We had six wrestlers in the finals after day two, with two others still going for third place. Two wrestlers lost their pivotal match in their quest to become All-Americans in the last round on Friday night.
On the final day, Mike Uker ended up taking fifth, and Kasey Gilliss ended up sixth, both All-Americans. This was Uker’s second time as an All-American.
During the finals, five out of six of our wrestlers won. Mike Mena was the only defeat that day, and that was in overtime. I actually made a mistake with Mena in our team meeting after the semis that Friday night. Mena was a senior and a four-time All-American who hadn’t made it to the finals before. In that meeting, I noticed he was enjoying his semis win and still had a smile on his face. I saw it but decided to let him enjoy it, thinking he would refocus shortly. This was a mistake. The next day after the wrestlebacks, we had another meeting, and Mena had the same smirk. He should have had the proper game face on before he went to sleep. I quickly told him that it was time to focus on what’s next: the finals. I hoped it was enough time, for he still had all afternoon. Obviously it wasn’t enough, though. It’s not that he wrestled poorly, just not as well as he needed to. The lesson here is, move your focus on to the next thing, not what you’ve already done.

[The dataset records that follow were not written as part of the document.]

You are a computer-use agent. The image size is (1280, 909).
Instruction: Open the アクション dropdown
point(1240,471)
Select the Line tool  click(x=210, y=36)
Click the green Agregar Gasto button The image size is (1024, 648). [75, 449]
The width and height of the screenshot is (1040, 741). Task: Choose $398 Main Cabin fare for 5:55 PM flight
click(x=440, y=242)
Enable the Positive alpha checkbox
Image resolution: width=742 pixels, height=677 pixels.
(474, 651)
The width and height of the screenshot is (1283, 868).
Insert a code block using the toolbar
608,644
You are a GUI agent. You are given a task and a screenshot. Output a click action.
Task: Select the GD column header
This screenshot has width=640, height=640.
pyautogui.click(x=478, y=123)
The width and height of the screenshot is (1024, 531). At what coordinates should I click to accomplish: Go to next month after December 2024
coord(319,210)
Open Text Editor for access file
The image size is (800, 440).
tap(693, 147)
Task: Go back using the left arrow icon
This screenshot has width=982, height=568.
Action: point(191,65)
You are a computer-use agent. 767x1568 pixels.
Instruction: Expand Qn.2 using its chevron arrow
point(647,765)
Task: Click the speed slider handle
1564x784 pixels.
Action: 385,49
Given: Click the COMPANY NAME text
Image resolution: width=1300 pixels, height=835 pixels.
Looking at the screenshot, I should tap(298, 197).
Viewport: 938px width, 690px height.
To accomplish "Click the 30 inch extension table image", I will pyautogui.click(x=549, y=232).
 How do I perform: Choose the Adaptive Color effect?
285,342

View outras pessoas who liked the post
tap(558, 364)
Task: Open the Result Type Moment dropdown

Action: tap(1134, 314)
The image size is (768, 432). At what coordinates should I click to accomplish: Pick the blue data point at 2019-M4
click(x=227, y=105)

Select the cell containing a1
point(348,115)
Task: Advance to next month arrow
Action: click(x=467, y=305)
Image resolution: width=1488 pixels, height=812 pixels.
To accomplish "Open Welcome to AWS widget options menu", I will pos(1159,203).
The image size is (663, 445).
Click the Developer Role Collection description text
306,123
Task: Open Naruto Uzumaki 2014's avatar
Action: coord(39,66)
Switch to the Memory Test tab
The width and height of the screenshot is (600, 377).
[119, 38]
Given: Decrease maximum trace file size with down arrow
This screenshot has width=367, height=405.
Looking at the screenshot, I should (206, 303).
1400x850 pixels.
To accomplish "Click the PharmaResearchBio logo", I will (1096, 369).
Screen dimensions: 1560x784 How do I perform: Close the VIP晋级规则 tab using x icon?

Still, it was an outstanding performance for the Hawkeyes, as Fullhart ended the evening with an escape in overtime to win our last match, and it set a record that still holds. Everyone who wrestled contributed vital individual points to that record-setting team performance:
1st Place: Iowa—170 points (record performance)
2nd Place: Oklahoma State—113.5 points
118—Jessie Whitmer, 1st place
126—Mike Mena, 2nd place
134—Mark Ironside, 1st place
142—Kasey Gillis, 6th place
150—Lincoln McIlravy, 1st place
158—Joe Williams, 1st place
167—Mike Uker, 5th place
177—Tony Ersland, lost in the final round to place to the no. 1 seed in the tournament.
190—Lee Fullhart, 1st place
HWT—Wes Hand, lost in the final round to place
“There were a lot of exciting things going on that year,” says McIlravy of it now. “It was my senior year, and it was the last year Coach Gable ever coached. The nationals were at UNI, so there were a lot of Hawkeye fans there, and then to set the point record like that. I don’t think anybody thought we had that ability going in, and I don’t think anyone was worried about it. But we were very well prepared, and even Gable did some of his best coaching that year.
“One of the things that’s so impressive with Coach Gable over the years is that the situations are always different and your athletes are different, and he found ways to adapt to all those variables, including his health at the time, and be very, very successful.”